(RECORD SET begins)

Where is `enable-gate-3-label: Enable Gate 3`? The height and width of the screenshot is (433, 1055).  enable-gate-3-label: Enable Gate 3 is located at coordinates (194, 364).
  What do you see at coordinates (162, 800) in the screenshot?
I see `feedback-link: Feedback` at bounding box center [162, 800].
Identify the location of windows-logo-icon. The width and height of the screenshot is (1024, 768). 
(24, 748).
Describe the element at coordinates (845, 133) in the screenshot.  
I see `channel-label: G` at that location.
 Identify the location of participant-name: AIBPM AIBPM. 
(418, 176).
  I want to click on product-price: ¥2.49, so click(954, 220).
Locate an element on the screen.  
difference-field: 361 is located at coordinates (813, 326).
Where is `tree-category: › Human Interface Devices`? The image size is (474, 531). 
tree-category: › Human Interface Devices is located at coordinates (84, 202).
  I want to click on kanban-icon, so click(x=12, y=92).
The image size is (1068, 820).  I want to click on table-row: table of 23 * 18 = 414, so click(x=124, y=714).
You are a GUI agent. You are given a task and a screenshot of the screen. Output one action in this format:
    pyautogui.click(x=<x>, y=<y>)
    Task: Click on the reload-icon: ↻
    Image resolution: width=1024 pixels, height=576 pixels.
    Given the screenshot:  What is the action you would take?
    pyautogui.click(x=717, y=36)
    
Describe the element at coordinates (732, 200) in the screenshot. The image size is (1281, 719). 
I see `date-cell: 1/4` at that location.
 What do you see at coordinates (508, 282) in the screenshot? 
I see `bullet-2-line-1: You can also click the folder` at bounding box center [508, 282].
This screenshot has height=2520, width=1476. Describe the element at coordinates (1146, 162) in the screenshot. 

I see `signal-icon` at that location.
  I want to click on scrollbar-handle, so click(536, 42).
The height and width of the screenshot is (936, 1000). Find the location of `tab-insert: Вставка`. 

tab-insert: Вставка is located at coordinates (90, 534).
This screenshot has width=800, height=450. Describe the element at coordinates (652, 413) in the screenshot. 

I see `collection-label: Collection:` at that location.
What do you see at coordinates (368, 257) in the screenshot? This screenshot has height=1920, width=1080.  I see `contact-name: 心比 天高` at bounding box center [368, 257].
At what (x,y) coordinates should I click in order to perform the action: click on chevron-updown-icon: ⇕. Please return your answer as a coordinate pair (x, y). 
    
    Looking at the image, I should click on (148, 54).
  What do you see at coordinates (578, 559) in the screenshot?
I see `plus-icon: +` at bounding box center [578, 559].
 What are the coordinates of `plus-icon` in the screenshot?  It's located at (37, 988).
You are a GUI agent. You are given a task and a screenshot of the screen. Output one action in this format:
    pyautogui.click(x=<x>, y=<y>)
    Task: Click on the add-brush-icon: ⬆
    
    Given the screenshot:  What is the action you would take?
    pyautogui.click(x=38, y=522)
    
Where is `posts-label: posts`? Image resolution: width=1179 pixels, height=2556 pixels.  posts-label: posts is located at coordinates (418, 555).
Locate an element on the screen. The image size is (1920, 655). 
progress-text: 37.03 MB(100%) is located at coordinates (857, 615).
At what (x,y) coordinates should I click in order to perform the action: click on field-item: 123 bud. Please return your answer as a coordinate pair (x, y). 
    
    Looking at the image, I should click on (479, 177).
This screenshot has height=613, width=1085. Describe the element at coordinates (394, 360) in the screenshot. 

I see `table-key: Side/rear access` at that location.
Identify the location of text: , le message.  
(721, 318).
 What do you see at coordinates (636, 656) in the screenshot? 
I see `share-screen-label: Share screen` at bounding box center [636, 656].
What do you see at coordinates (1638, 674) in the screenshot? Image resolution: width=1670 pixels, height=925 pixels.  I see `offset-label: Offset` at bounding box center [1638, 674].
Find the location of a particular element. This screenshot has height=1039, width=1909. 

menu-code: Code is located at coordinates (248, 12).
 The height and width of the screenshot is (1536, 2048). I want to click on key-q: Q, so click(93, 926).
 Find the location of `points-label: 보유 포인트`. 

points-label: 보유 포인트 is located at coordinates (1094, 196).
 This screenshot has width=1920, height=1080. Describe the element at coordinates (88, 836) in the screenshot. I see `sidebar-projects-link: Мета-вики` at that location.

(RECORD SET ends)

Lay out everything from the start of the records down to the line containing "I want to click on product-price: ¥2.49, so", both ends included, as a Markdown table with the columns Row and Line. Give each line its own numbered row and leave out blank lines.

| Row | Line |
|---|---|
| 1 | Where is `enable-gate-3-label: Enable Gate 3`? The height and width of the screenshot is (433, 1055).  enable-gate-3-label: Enable Gate 3 is located at coordinates (194, 364). |
| 2 |   What do you see at coordinates (162, 800) in the screenshot? |
| 3 | I see `feedback-link: Feedback` at bounding box center [162, 800]. |
| 4 | Identify the location of windows-logo-icon. The width and height of the screenshot is (1024, 768).  |
| 5 | (24, 748). |
| 6 | Describe the element at coordinates (845, 133) in the screenshot.   |
| 7 | I see `channel-label: G` at that location. |
| 8 |  Identify the location of participant-name: AIBPM AIBPM.  |
| 9 | (418, 176). |
| 10 |   I want to click on product-price: ¥2.49, so click(954, 220). |